印刷用ページを表示する 掲載日:2015年11月4日掲載

 天和3年(1683)京都の淵岡山は、仙台の亡母の墓参りの帰り道、門人富松祐庵、斎藤玄佑等を従えて会津に立寄った。北方(喜多方)を訪ねたのは、謙安や方秀らの願いが京都に通じ、それが実現したといわれる。滞在日数は不明であるが、方秀宅にも宿泊し、学徒同志との親交、研鑽を積んだという。
 岡山の会津への滞在の様子や当時の人々の学習の様子については『会津藩家世実紀』天和3年1683)12月27日の項から知ることができる。

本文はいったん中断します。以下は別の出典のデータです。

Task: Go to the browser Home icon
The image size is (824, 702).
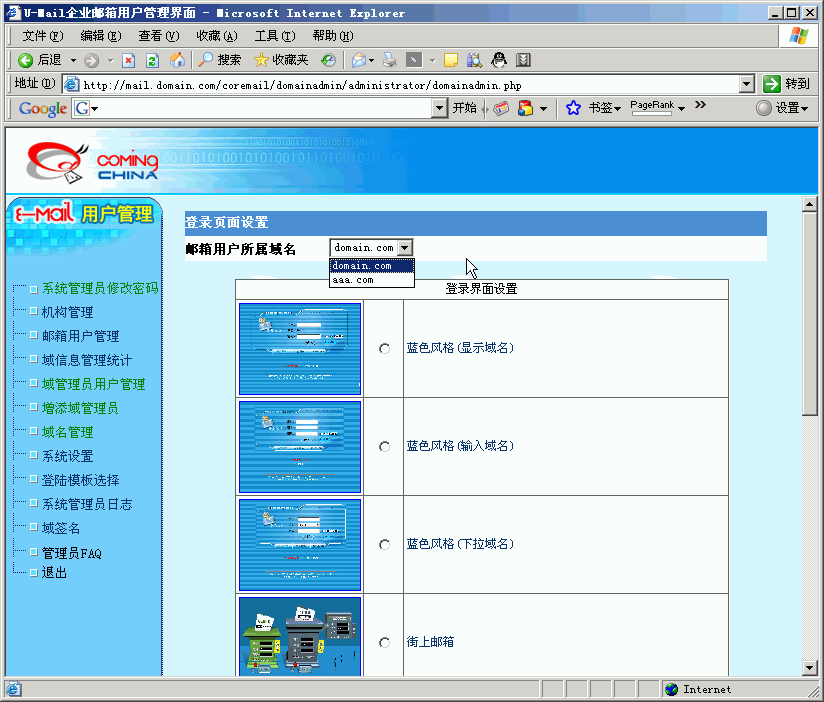Action: (x=177, y=60)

  • 岡山が会津に滞在したのは天和3年(1683)4月18日から5月2日までであったこと。
  • 学徒たちの学習は「心学」と呼ばれ、町郷村に多くの弟子たちが存在していたこと。
  • 弟子たちの学習会は「清座」と呼ばれ、良知、意念などの言葉を学び、平常の心持ち、朝夕の身持ちについて話し合い、善悪をわきまえ、善良で正しい心をお互いに磨きあい、忠孝を励まし、明徳を明らかにすべく学んでいること。
  • 使用される書籍は、四書(大学・中庸・論語・孟子」や孝経・翁問答・春風などで、女性には鑑草を読み聞かせ、語り聞かせていること。

 
 藤樹学徒の集会は、「清座」と呼ばれ、会場はおもに郷頭や肝煎の家が選ばれ、夜間の集会が多かった。会への参加者は「町郷村共に千人程も有之」といわれ、岡山の会津での講釈以後、一層の隆盛をみることになる。
 「清座」には、三カ条からなる「会約」がつくられていた。学習の始まる前、必ず読誦していう。

会 約

  • 一、凡そ学友の集会、以謙虚為主、以任的為要、可求輔仁之益
    (凡そ学友の集会には謙虚を以て主となし、任的を以て要となし輔仁の益を求むべし)
  • 一、雑談、戯語禁之、若議論絶、則黙止可存養
    (雑談、戯語はこれを禁ず、議論絶ゆれば則ち黙止して存養すべし)
  • 一、飲酒不可過、三行勿献酬而強之、不可及大盃
    (飲酒は三行を過ぐべからず、献酬する勿れ、これを強うるも大盃に及ぶべからず)
  • 右条々各自可慎弁、過而違之則宜規制焉
    (右条々各自慎弁すべし、過ってこれに違わば則ち宜しく規制すべし)
  • (「北川子文書集」藤樹書院蔵)

 この外、「白文孝経」や「太上感応篇」も誦経されていた。喜多方市郷土民俗館に保存されている「孝経巻物」は、孝経のみの木版印刷と、別に孝経の末尾に太上感応篇が付載されているものである。